Valor Econômico, n. 4949, 28/02/2020. Finanças, p. C2

Dólar toca R$ 4,50 apesar de ação do BC
Marcelo Osakabe
Lucas Hirata
Victor Rezende


Os mercados mundiais viveram mais um dia de tensão à mercê do noticiário sobre a propagação do coronavírus em todo o mundo. Embora a Organização Mundial de Saúde (OMS) resista em classificar o surto como pandemia, a sucessão de casos, que já atingem cinco dos seis continentes do planeta, manteve os ativos de risco sob estresse.

No Brasil, esse cenário levou o dólar comercial a superar a marca inédita de R$ 4,50 ainda pela manhã, para depois se acomodar e encerrar em alta de 0,80%, aos R$ 4,4764. O risco de uma desaceleração econômica em todo o mundo, devido à disseminação da doença, reforçou o debate sobre reduções de juros. Assim, a taxa do contrato de Depósito Interfinanceiro (DI) para janeiro de 2022 caiu de 4,77% para 4,70%.

O avanço do dólar contra o real ocorreu novamente apesar do leilão de swap cambial do Banco Central, que injetou o equivalente a US$ 1 bilhão no mercado de derivativos. “O leilão do BC é mais para dar uma segurada no movimento de alta do câmbio que reverter a direção”, diz Victor Beyruti, economista da Guide. “Até a gente ver algum alívio à frente, o câmbio e a bolsa brasileira vão continuar pressionados. ”

Embora não tenha mudado o sentido da negociação, a atuação da autoridade monetária limitou as perdas do real, que se manteve fora do ranking de divisas com pior desempenho da semana. Até esta quinta-feira, a moeda brasileira acumulava desvalorização de 1,87%, inferior à do peso colombiano (-3,45%), rand sul-africano (-2,91%) e rublo russo (-2,79%).

O desempenho “mediano” da moeda brasileira em relação às divisas comparáveis reforçou o debate, durante o dia, sobre a necessidade de novas intervenções. “Não tem razão para intervir sempre se o mundo todo está piorando também”, diz um profissional de tesouraria que prefere não ser identificado.

No entanto, após o fechamento dos mercados, o BC anunciou um novo leilão de swap cambial para hoje, também no valor de US$ 1 bilhão. Luiz Eduardo Portella, sócio e gestor da Novus Capital, avalia que a piora das bolsas de Nova York para quedas superiores a 4% na reta final do pregão pode ter sido um dos gatilhos para a operação. “Estamos em ambiente de crise e o BC está dando liquidez no câmbio”, afirma.

Para Luciano Rostagno, estrategista-chefe do Banco Mizuho no Brasil, embora não exista sinal de disfuncionalidade no câmbio, o BC deve ter enxergado alguma demanda adicional por proteção no mercado e, por isso, decidiu agir novamente. “À medida que o real se desvaloriza de forma rápida, aumenta a busca por hedge e, caso não se encontre oferta, a negociação pode entrar num ciclo vicioso de alta”, afirma.

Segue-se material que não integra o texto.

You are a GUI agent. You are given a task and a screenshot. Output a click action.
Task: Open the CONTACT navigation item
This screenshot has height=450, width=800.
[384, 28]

A turbulência dos mercados financeiros e a possibilidade de estragos sobre a economia real nos próximos meses tiraram o risco-país das mínimas em 12 anos, nível em que operava desde o início de fevereiro. Apenas ontem, o spread dos contratos de Credit Default Swap (CDS) de 5 anos do Brasil saltou de 111 para 131 pontos, avanço de 17,1%, segundo dados compilados pela Markit, o maior nível desde 16 de outubro. O risco-país do Brasil, no entanto, caminhou junto com o de países comparáveis, como o do México (com alta de 19,5%) e da Colômbia (+19,3%).

Mesmo que em segundo plano, a piora das relações entre Executivo e Congresso também contribui para a postura defensiva dos investidores após o presidente Jair Bolsonaro compartilhar vídeos chamando para atos contra o Parlamento. “Sem dúvida atrapalha. Adiciona um pouco de incerteza e pode ser até um motivo a mais para atuação do BC”, diz Rostagno, do Mizuho.

O câmbio local iniciou na quarta-feira a correção represada no feriado, mas o posicionamento dos investidores estrangeiros e dos locais não se alterou significativamente no mercado, segundo dados da B3. Até quarta-feira, último dado disponível, os estrangeiros mantinham posição “comprada” em dólar (que ganha na alta da cotação) perto de US$ 24,654 bilhões, patamar parecido com o do começo do ano. Já os investidores institucionais locais seguem “vendidos” em US$ 6,252 bilhões em derivativos de mercados - quando os swaps cambiais são considerados, a posição líquida em dólar é comprada em US$ 5 bilhões.